Dans cette ville où se trouvent le siège, un entrepôt et de nombreux magasins du groupe, l’inquiétude est grande : qui va être repris, qui va être licencié ? Et que vont devenir les générations futures dans une région déjà sinistrée ?
Dans cette ville ouvrière, l’affaire rappelle à beaucoup les fermetures passées : Manufrance, Creusot-Loire, Giat ou les mines, et bien d’autres plus récentes, comme chez l’équipementier automobile ZF-Mécacentre. Chaque fois, les travailleurs ont été sacrifiés mais les fortunes des bourgeois qui possédaient ces entreprises ont été préservées.
Pendant des années, le groupe Casino a enrichi des familles d’actionnaires, les Guichard, fondateurs du groupe ou les Kemlin. Leurs fortunes se sont bâties sur l’exploitation de générations de travailleurs, dans les magasins, les entrepôts, les camions et les bureaux. Dans les années 1990, l’actuel PDG Jean-Charles Naouri a multiplié les rachats de sociétés, en s’endettant toujours plus. Ancien haut-fonctionnaire dans des cabinets de gouvernements sous Mitterrand, Naouri est devenu lui-même un financier, s’enrichissant du travail des salariés du groupe Casino à l’échelle internationale.
Depuis des années, autour de ce groupe, une guerre économique s’est engagée entre capitalistes de la distribution et de la finance, pour racheter ou revendre des enseignes à tour de bras et créer des holdings financières. Cette guerre a fait gonfler la dette du groupe jusqu’à plus de 6 milliards d’euros. Après avoir prélevé leur part, les actionnaires et les banques ont exigé le remboursement des dettes. Naouri a revendu ses parts au milliardaire tchèque Kretinsky qui a aussitôt annoncé la vente à la découpe du groupe. Ces annonces ont aiguisé les appétits des concurrents, Intermarché, Auchan, Lidl et Carrefour, fait plonger les actions et élargi le périmètre du dépeçage de Casino.

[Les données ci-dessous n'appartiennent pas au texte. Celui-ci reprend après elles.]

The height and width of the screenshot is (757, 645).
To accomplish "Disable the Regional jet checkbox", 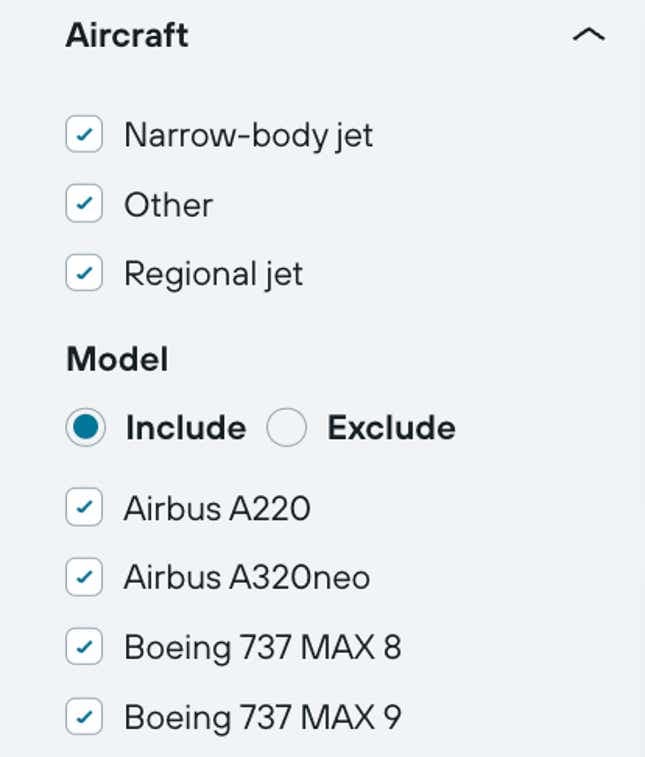I will click(84, 273).
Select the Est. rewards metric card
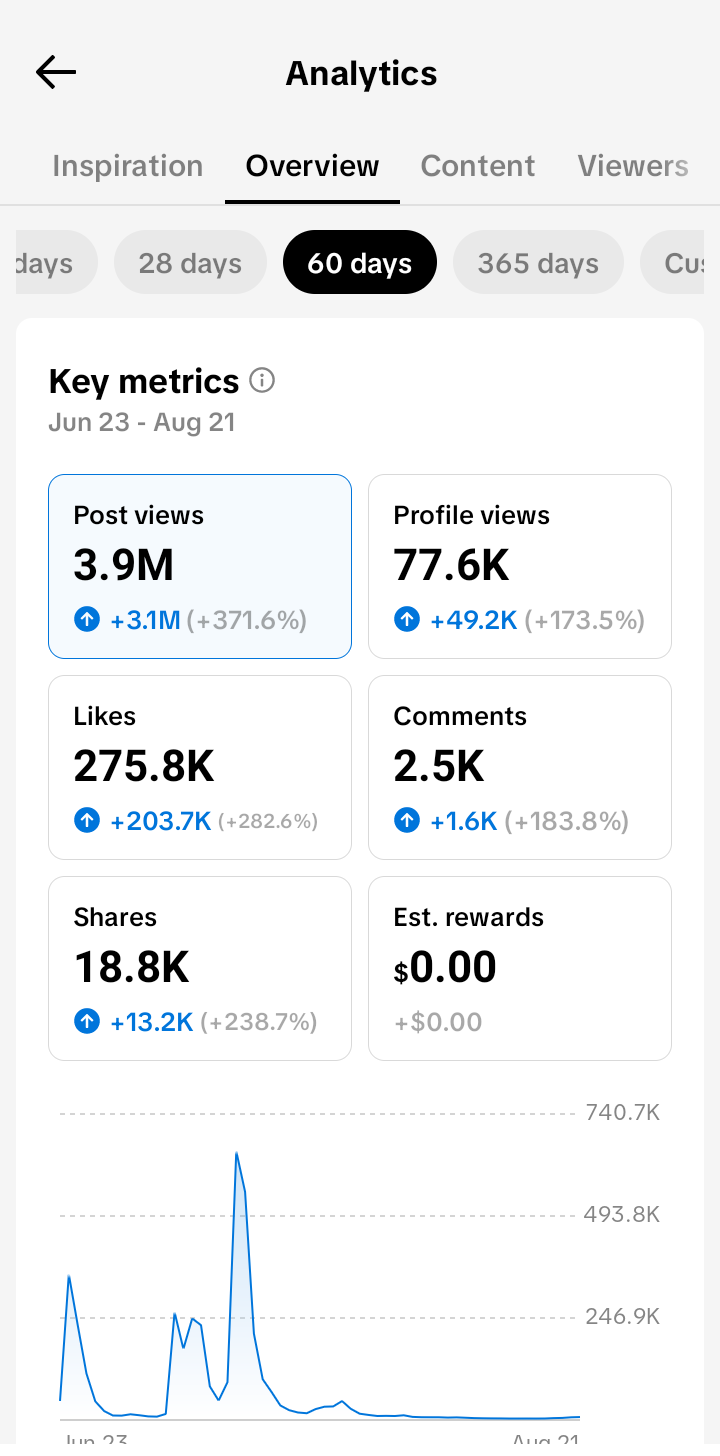 [x=520, y=968]
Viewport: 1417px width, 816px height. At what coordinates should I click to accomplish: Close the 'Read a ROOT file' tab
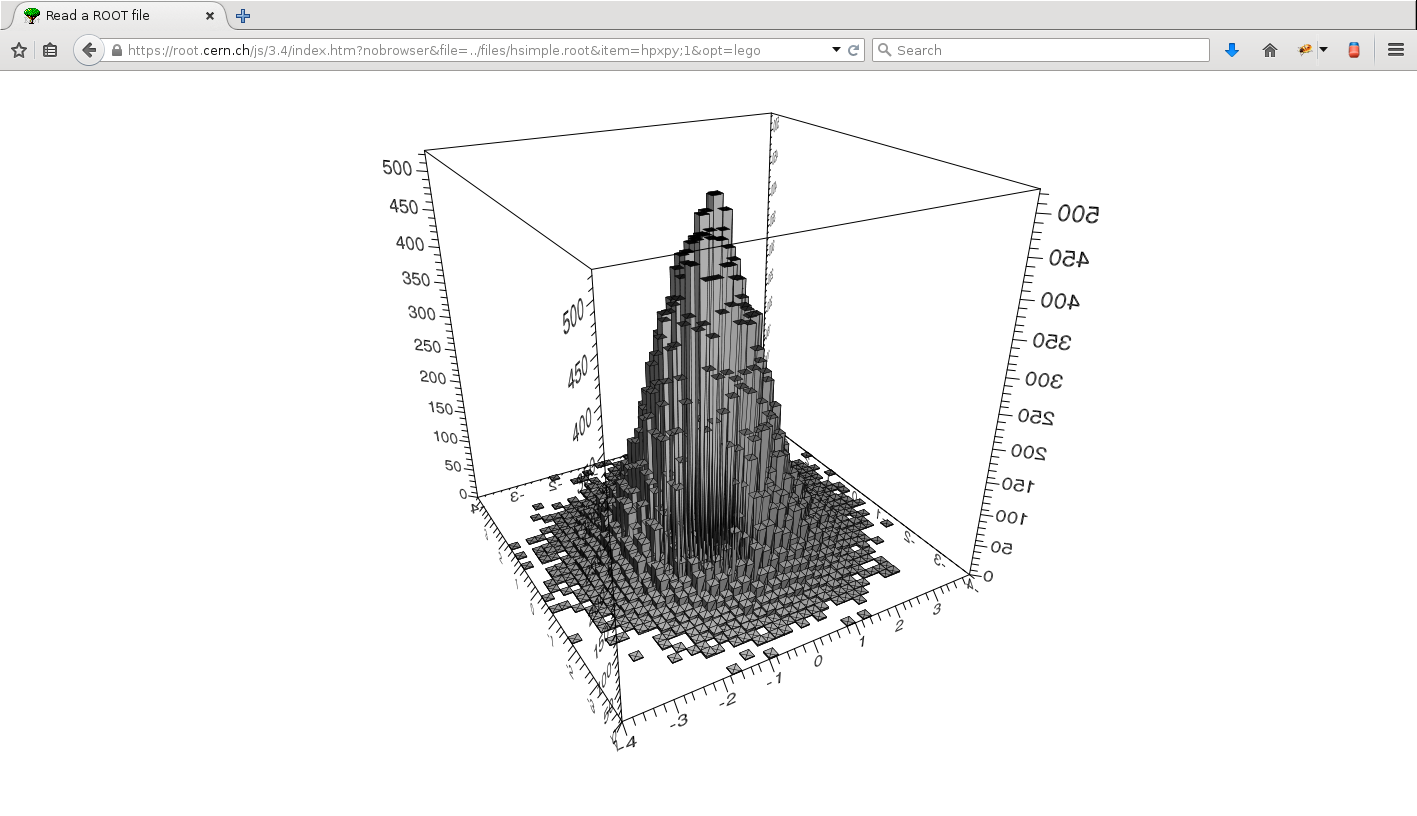210,16
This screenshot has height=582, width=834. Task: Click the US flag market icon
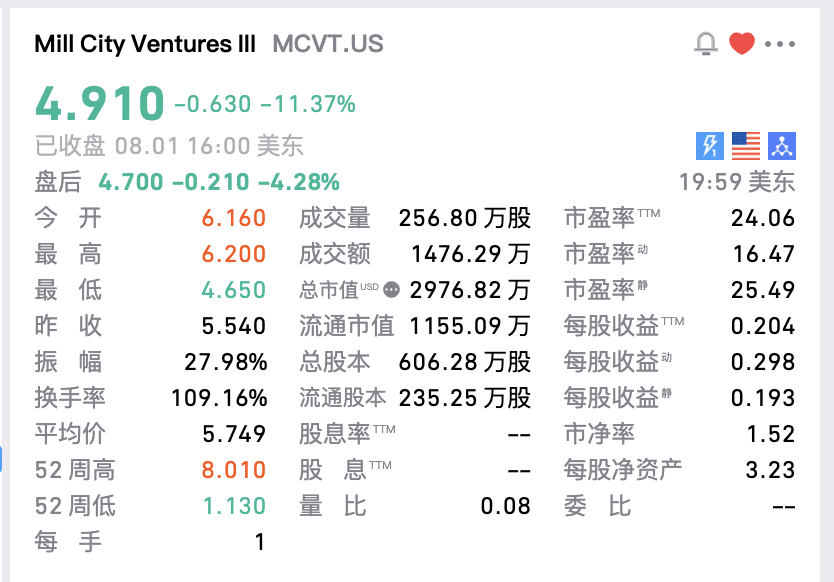pyautogui.click(x=745, y=146)
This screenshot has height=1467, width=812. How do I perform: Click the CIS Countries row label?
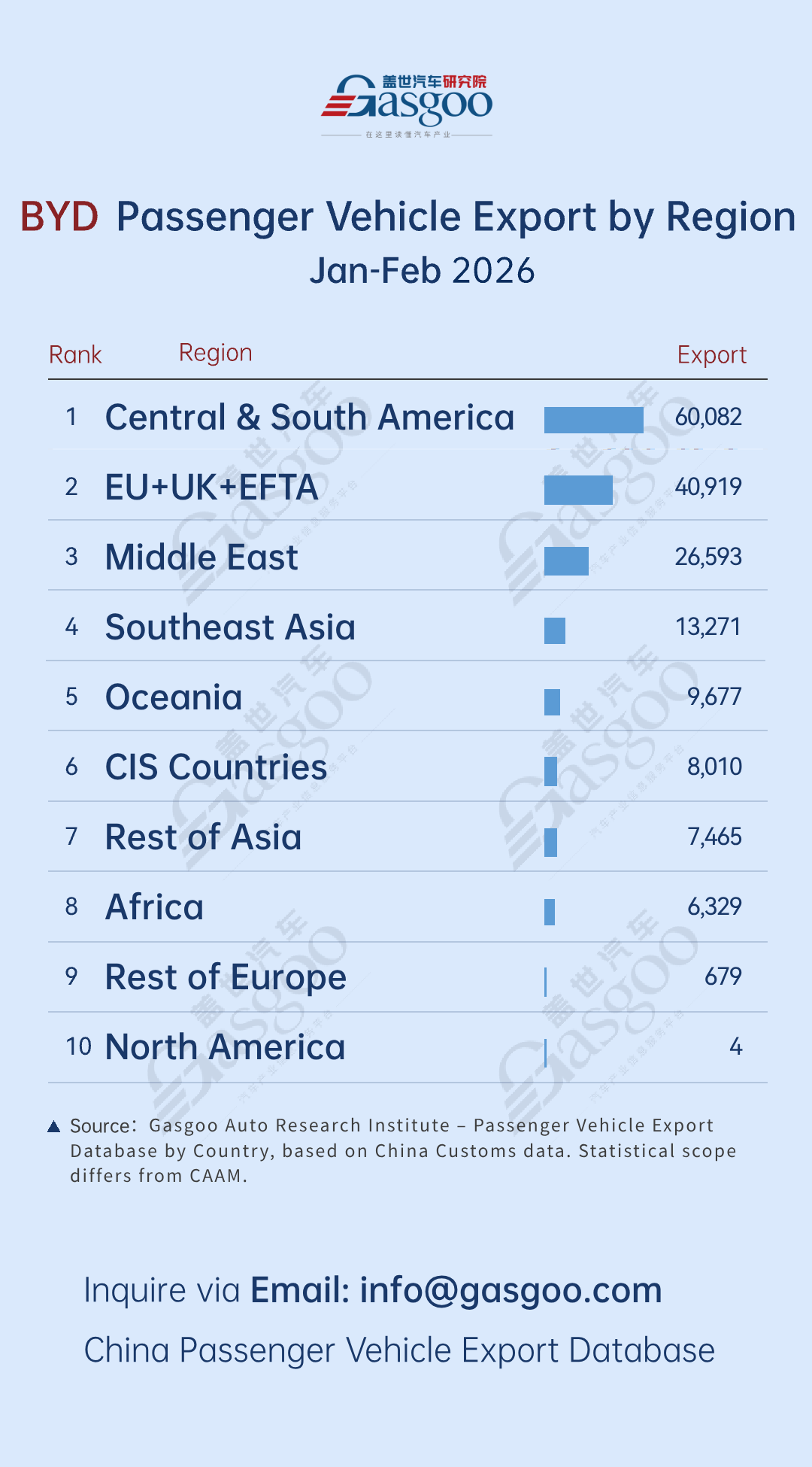216,767
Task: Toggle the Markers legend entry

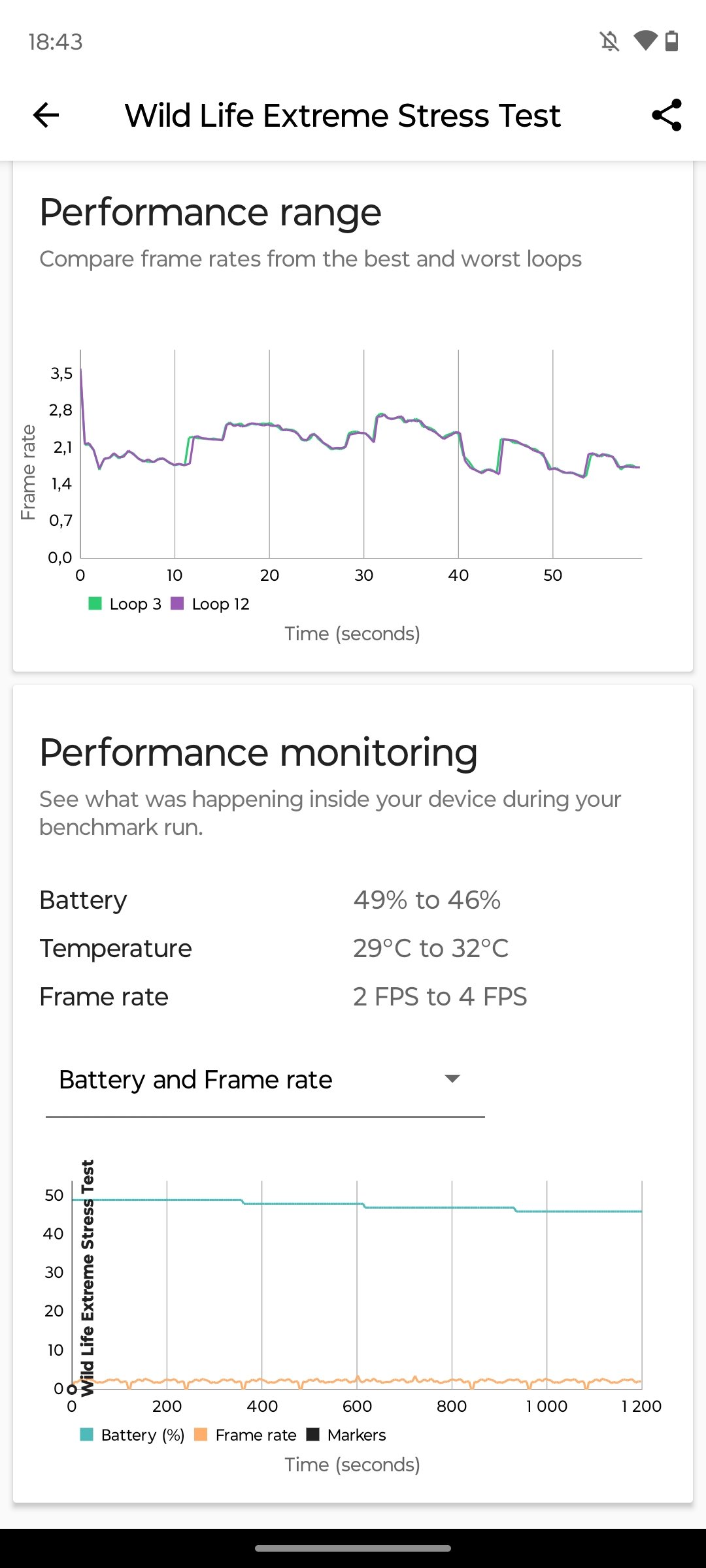Action: pyautogui.click(x=346, y=1435)
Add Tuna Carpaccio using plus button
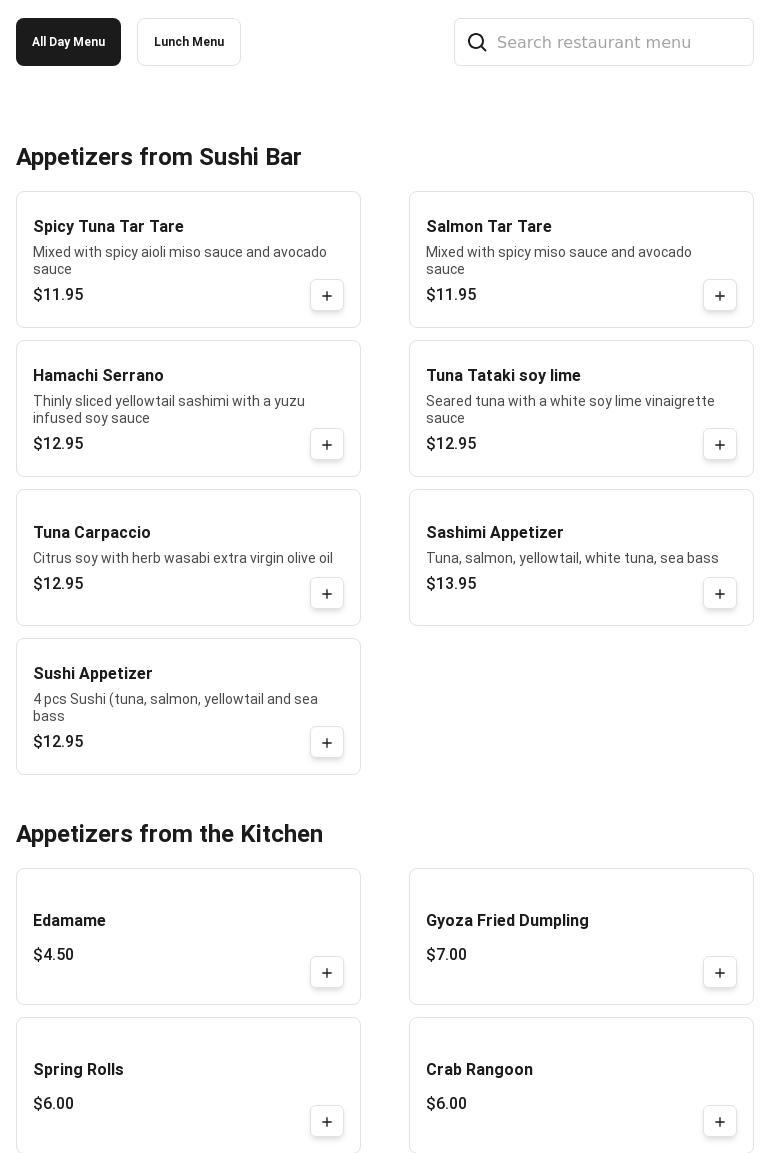This screenshot has width=770, height=1153. pyautogui.click(x=327, y=593)
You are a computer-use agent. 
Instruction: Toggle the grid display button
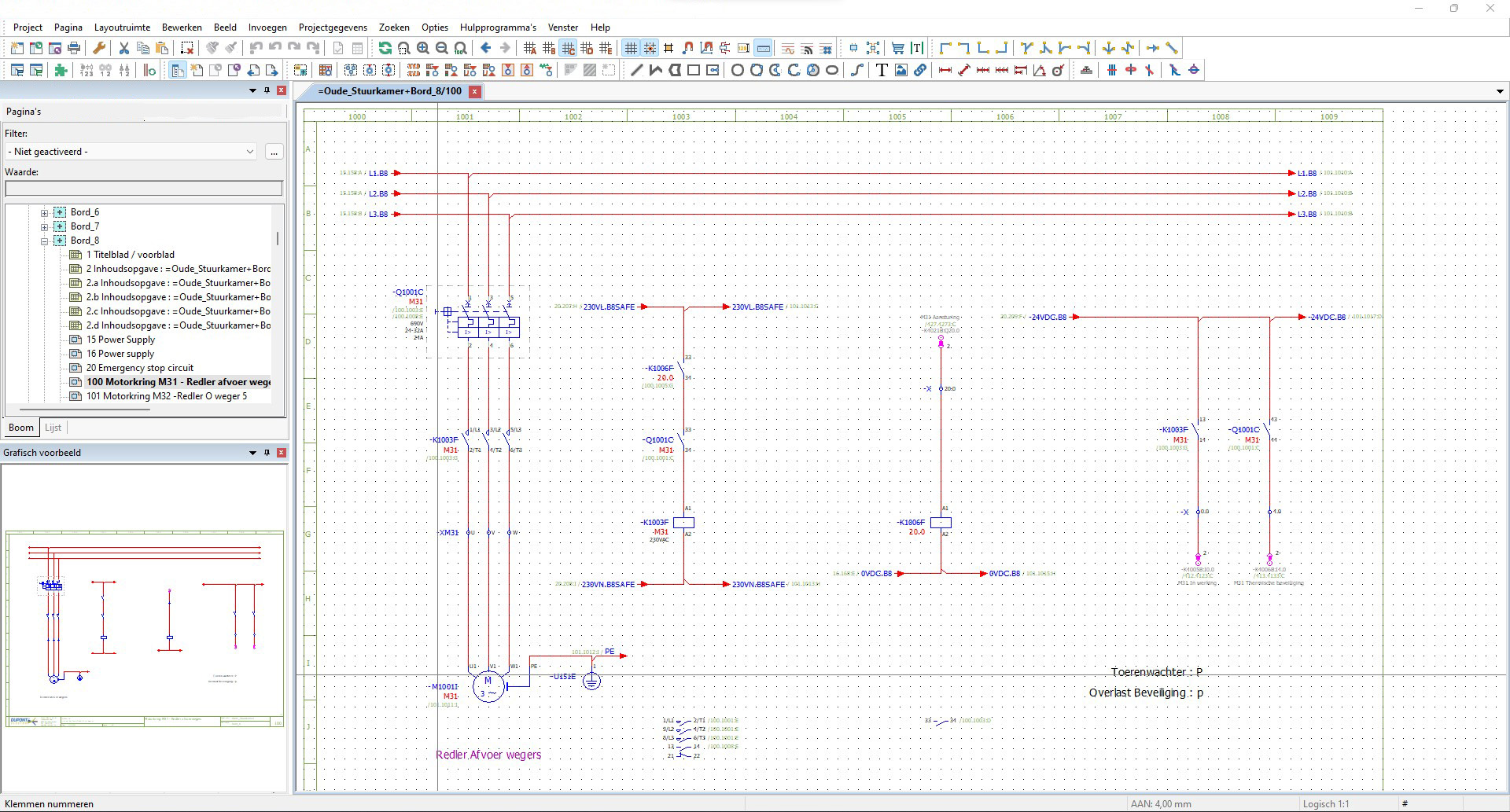pyautogui.click(x=631, y=49)
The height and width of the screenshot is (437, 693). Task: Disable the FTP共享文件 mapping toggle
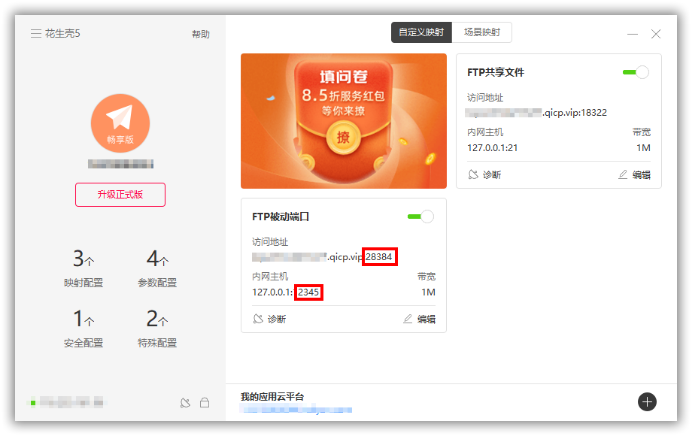(x=635, y=72)
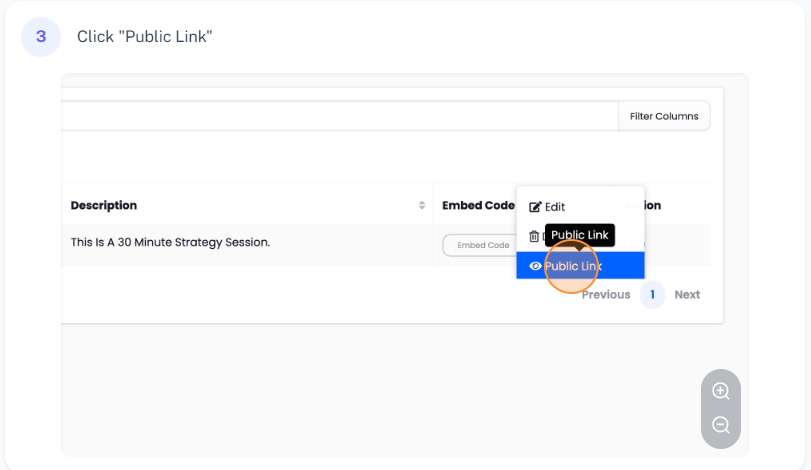This screenshot has width=811, height=470.
Task: Click the Edit pencil icon in menu
Action: click(535, 207)
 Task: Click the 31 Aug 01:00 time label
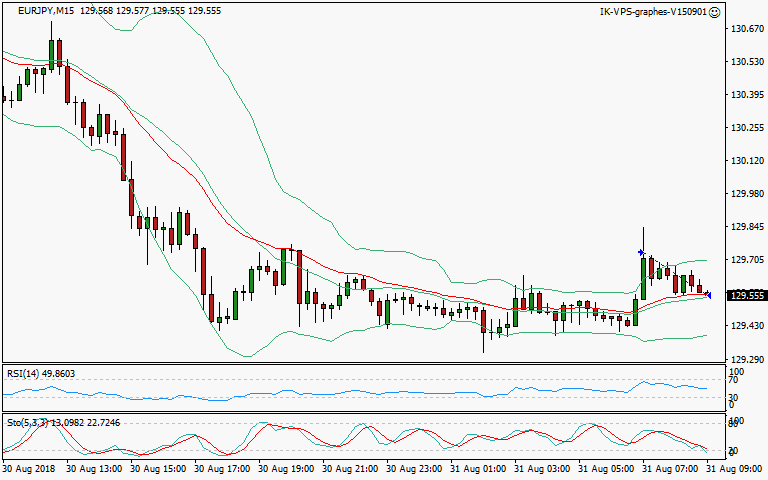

Dans la presse locale, les élus – le maire LR, le député macroniste et d’autres – se répandent avec leurs « solutions ». Le 17 décembre, ils se pavanaient en tête de la manifestation. La gauche en appelait à l’« union sacrée » et demandait au gouvernement de « prendre ses responsabilités » tandis que les discours des responsables syndicaux étaient de la même eau. Tous en appellent aux mânes du fondateur de Casino Geoffroy Guichard, présenté comme un « patron visionnaire », et ils demandent à Macron, ou au repreneur milliardaire Kretinsky, d’être aux côtés des salariés. Au rassemblement se trouvait même Xavier Kemlin, arrière-petit-fils de Geoffroy Guichard, qui sort de son chapeau un prétendu plan de reprise. Des ennemis des travailleurs sont ainsi présentés comme ceux qui pourraient apporter une solution !
Casino est présenté comme un emblème de Saint-Étienne, au point que le stade de football se nomme Geoffroy-Guichard. Aujourd’hui la marque est surtout à l’image d’une société capitaliste folle où la production comme la distribution des marchandises indispensables à la vie quotidienne se marchandent entre capitalistes en quête de profits.